可能在他的想法中,下点泻药整整人,就是最大的乐事吧。
现在眼看着,做这种乐事的机会被自己放走,他怎么能甘心?怎么能不为之惆怅呢?
“我这人吧,不喜欢跟别人动手,也不喜欢学那泼妇一样,跳脚骂街。就是喜欢偷偷得做点不一样的事儿,然后在后边看着他们跑肚窜稀……”
“那感觉,不一样啊。但是现在,这事儿没法做了,哎……以后的日子,还有什么乐趣啊……”
说到这里,赵仲针看着宋方的眼神中,满是郁闷:“一想到,那仇贺不过是用一顿皮肉之苦,换来了日后的‘长治久安’,我就不甘心啊。”

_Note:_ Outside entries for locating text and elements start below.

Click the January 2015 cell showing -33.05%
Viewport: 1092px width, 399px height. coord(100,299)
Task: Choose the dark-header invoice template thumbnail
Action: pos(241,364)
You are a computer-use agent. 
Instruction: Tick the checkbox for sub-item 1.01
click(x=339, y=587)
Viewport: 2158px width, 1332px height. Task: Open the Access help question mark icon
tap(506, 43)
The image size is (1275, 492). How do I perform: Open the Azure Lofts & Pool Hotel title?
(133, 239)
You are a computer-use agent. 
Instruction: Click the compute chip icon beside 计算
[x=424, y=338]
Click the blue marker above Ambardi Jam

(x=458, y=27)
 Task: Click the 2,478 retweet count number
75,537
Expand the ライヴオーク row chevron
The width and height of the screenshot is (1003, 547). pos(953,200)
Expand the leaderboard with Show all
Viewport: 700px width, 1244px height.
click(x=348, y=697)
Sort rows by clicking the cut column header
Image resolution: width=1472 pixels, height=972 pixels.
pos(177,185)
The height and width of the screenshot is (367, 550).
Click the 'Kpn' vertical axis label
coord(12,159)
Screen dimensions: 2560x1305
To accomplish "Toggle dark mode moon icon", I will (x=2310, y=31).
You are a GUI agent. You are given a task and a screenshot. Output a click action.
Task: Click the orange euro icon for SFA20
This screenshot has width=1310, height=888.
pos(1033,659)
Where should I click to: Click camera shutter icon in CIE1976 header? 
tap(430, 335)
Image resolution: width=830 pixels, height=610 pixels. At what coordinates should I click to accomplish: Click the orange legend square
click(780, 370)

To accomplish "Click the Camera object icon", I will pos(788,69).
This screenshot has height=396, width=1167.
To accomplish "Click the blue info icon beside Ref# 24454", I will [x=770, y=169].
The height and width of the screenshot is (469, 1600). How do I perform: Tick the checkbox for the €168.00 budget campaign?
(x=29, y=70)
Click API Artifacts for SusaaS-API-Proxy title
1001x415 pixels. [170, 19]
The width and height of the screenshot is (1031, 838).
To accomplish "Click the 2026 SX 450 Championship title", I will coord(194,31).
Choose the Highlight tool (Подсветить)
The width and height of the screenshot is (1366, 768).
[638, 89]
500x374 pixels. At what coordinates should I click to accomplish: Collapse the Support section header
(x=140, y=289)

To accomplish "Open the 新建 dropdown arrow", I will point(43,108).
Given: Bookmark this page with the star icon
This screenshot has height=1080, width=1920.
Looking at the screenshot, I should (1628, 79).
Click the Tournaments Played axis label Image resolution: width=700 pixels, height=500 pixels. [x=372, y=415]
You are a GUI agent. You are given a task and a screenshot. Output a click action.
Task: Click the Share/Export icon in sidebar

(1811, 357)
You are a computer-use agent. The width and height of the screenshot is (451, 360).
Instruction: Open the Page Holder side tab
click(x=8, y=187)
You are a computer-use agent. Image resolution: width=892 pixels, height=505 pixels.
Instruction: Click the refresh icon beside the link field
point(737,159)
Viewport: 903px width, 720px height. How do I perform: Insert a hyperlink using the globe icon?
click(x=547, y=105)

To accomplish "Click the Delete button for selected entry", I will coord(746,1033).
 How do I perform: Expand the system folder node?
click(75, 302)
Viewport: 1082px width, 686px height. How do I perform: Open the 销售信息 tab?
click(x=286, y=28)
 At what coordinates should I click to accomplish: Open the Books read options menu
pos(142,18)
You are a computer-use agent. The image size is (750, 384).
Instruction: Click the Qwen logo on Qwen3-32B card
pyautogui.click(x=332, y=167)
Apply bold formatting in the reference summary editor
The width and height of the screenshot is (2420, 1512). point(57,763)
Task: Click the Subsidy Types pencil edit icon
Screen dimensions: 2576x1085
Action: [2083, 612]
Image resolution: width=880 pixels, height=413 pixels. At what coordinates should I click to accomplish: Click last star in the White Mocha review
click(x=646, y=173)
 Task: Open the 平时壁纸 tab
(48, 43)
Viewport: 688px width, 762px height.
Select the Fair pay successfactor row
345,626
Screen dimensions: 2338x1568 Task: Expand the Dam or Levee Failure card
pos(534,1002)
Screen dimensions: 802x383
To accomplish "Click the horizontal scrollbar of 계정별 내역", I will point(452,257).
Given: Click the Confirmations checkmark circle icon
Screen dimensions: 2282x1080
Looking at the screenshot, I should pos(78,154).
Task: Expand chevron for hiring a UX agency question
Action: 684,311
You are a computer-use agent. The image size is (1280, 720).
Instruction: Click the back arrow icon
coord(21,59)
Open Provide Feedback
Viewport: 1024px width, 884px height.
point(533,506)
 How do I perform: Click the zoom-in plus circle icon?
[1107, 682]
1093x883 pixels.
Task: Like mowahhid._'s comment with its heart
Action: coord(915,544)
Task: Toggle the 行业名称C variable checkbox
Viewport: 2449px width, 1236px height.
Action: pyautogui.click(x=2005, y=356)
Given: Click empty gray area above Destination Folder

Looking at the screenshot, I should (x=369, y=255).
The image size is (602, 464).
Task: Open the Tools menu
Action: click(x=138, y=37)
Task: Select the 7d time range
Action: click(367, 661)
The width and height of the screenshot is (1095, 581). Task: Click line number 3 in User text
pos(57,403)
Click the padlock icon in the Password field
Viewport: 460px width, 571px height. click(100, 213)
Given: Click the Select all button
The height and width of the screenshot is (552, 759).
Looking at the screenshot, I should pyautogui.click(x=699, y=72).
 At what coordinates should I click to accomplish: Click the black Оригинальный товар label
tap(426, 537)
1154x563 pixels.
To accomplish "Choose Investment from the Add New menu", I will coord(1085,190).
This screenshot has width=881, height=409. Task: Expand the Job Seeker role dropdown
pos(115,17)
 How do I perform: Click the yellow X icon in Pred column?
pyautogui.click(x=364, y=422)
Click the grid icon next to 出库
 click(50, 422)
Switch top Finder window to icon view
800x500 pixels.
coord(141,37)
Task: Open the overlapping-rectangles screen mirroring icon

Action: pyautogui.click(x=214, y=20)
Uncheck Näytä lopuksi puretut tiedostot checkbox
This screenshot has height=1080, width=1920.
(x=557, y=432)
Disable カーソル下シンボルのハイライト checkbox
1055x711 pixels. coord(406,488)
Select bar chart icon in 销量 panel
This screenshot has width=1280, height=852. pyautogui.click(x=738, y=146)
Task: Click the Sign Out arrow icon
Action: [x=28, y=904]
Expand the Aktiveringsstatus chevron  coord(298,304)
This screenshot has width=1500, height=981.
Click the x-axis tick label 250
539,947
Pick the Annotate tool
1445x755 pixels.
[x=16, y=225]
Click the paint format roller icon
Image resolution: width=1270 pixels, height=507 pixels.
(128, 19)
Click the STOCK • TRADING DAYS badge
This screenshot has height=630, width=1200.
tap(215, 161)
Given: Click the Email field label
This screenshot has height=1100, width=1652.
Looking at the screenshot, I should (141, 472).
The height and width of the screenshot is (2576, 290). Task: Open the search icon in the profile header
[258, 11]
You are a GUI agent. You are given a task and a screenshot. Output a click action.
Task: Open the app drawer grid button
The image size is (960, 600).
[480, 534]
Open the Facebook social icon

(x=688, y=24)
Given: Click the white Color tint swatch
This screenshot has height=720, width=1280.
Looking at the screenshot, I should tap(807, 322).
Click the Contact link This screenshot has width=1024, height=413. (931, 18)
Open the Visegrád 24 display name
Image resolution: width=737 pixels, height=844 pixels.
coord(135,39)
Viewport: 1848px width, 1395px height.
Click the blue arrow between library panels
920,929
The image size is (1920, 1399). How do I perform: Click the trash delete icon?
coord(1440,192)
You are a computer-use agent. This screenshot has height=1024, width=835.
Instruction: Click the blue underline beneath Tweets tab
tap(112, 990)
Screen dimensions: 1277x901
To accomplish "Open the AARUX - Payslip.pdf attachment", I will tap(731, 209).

宋方笑了笑,然后说道:“就这么点小事儿,就把你给愁成这样了?看你那点出息吧!”
“嗯?怎么?您还有别的法子能让他窜稀不成?”赵仲针的眼睛顿时一亮。
宋方摇了摇头,然后说道:“你除了这一个馊点子,难不成就没有别的招了?”
“别的招儿?还有啥招儿啊?”
赵仲针问道。
宋方拿过书桌上的扇子,用扇骨敲了敲赵仲针的脑袋,然后说道:“你啊……光想着疏,为何不想想堵呢?”
“堵?”
赵仲针眨了眨眼。
“不错!”宋方点头说道:“拉稀不好受,不过拉空了,也就那样。可是……不让他拉的话,一直憋着,你觉得,这感觉好受吗?”
“你是说……”
赵仲针的眼睛越来越亮了。
宋方冲着赵仲针勾了勾手指头,然后问道:“可曾便秘过?”
“没有!”赵仲针摇了摇头。
“那你就不知道便秘病人的痛苦!”宋方说道:“那种感觉,好像全身的火都憋在了身上,想发泄却发泄不出来……”
“啧啧啧,那种痛苦,可不是一时半会儿就能解决的。”
“你要是真没经历过的话,我给你说这些也没用。这样吧,你自己回去体验体验。”
一边说,宋方一边把一包药放在了赵仲针面前。
“这东西,吃了上火,燥火!等你自己体验过那种痛苦之后,你就知道,这玩意儿有多好使了。”
宋方是在故意把赵仲针往坏上引吗?
不是!
宋方是很认真的在教赵仲针,做事情,要胆子大一些,要思路开阔一些。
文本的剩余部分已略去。